I chose Mr Kennedy to win the tournament because at this time he was set for great things to happen and was getting ready for the push of his life and I figured what a better way to start than having him outlast 31 others and become the KOTR. I would also have him beat a few big names on his way to becoming the King of the Ring. Here is the link to check out my entire tournament brackets.


Aaron George: 2014

For better or for worse the King of the Ring tournament, at its core, is a way for the WWE to push someone they deem to be one of their next top guys. We know all about the successes (Bret Hart, Owen Hart, Brock Lesnar) and all the failures (Billy Gunn, Mabel, Steve Austin) and all the people who were humiliated by the gimmick (Harley Race).

Sure it’s a little antiquated but why wouldn’t you use it when you’re doing everything known to man to try and create your next great Samoan Superstar? So let’s take us back to spring/summer of 2014 and see if we can help Mr. Reigns with this thing.

So let’s say the tournament happens in place of “Payback.” The Shield are still together and are the bane of the Authority’s existence. Seven of the top SUPERSTARS, and one NXT superstar are entered into the tournament to crown our new monarch. Because this is a fantasy thing let’s imagine all seven matches take place on one night and all given time to be awesome. Here are the brackets:

Seth Rollins
Dean Ambrose

NXT Tournament Winner

John Cena
Dolph Ziggler

Roman Reigns

In the first round, Seth Rollins and Dean Ambrose are forced by the Authority to fight each other. They’re both still faces but Seth does something slightly underhanded to win. Cesaro then fights surprise entrant Sami Zayn, who pushes him to the limit but comes up a bit short. The announcers can play up the NXT connection as at this point they’ve just started doing the specials. John Cena defeats Dolph Ziggler, which angers the fans but is important for later. Finally Roman Reigns has been placed in the “tougher” bracket by the authority as punishment and wins a war against Sheamus.

Round two sees Seth Rollins win a show stealer against Cesaro and Roman Reigns defeat Cena, who the crowd is still enraged with for beating Ziggler. The final sees Seth Rollins fight valiantly but ultimately fall to the surging Reigns who is crowned King of The Ring.

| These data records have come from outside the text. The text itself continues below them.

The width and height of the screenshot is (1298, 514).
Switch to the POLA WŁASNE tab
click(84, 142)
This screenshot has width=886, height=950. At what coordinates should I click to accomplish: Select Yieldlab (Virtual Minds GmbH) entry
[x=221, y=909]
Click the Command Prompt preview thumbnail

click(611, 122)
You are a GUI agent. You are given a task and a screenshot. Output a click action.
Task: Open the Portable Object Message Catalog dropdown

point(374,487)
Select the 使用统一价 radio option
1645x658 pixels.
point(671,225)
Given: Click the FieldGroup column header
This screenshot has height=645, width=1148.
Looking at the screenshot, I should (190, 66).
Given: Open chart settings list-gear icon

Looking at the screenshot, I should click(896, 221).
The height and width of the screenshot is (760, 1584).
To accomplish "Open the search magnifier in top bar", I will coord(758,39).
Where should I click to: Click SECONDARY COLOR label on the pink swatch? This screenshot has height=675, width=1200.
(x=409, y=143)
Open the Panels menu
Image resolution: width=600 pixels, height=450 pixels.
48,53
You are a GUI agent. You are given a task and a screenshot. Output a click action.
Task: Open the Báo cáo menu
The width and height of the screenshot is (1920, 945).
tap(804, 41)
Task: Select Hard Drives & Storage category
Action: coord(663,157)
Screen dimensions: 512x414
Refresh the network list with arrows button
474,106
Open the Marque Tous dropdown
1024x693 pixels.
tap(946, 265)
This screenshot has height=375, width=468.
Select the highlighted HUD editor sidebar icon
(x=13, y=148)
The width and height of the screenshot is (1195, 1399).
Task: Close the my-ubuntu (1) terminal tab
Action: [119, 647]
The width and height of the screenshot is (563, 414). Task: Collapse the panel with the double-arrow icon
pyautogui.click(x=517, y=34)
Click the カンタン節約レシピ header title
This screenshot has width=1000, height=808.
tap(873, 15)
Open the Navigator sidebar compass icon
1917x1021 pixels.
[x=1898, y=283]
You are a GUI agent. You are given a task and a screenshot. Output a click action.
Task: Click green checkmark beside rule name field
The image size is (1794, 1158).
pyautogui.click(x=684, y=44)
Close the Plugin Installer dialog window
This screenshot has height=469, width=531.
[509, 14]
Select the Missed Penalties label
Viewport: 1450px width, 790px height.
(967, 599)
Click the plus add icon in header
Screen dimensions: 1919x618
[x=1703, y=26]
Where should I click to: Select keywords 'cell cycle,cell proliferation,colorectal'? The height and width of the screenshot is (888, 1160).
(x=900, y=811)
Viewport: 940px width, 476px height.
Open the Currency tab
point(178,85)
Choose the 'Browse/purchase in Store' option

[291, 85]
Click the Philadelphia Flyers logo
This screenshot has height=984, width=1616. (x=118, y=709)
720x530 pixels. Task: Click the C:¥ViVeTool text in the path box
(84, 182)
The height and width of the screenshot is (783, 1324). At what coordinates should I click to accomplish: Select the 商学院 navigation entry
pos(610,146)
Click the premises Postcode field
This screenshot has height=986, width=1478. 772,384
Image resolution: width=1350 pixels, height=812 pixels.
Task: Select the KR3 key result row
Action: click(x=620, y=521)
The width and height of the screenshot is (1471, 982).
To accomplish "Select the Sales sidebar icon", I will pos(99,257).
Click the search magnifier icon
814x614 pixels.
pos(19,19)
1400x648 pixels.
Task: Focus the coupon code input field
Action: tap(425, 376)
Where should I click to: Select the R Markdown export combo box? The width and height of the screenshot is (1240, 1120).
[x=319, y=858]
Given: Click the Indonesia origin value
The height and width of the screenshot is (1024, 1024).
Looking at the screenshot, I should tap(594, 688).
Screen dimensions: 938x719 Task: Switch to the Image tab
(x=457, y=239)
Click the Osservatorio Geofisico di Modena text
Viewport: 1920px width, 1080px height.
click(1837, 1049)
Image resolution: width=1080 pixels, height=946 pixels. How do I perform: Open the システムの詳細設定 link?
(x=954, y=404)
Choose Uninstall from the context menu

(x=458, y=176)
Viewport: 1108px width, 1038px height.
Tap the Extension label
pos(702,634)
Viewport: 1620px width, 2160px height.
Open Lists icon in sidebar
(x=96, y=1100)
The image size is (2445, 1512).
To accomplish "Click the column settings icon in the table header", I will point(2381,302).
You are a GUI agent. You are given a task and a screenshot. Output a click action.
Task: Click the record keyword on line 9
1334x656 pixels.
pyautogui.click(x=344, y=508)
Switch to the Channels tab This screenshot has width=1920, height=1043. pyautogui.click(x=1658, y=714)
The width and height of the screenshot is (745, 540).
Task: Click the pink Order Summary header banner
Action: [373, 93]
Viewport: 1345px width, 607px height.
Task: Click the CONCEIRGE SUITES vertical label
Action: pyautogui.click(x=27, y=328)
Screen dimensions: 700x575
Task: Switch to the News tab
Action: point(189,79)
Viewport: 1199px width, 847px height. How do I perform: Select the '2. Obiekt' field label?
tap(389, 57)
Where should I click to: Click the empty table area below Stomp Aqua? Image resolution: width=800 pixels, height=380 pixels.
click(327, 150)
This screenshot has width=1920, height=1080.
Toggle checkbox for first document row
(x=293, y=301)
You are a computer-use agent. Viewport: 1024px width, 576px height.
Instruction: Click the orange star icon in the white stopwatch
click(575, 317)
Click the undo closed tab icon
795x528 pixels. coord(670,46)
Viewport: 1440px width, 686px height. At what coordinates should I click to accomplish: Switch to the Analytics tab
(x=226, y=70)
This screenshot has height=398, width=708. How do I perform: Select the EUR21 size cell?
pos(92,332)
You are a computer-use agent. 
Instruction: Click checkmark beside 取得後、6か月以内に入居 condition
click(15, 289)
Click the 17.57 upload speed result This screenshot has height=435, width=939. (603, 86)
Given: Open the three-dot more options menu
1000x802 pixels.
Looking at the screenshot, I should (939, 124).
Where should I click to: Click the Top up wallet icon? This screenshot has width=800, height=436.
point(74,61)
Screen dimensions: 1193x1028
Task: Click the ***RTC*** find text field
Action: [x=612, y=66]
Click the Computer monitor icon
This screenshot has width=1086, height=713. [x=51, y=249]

This gives us a Roman Reigns who has actually accomplished something before entering “his” year of 2015. Plus he’s protected by being in there with guys who aren’t going to get cheered over him. The next night on Raw, Seth can turn on the Shield as he’s angry/jealous that he didn’t win instead of the “just because,” we were given. On top of which all these guys can go and would give us a pretty solid tournament.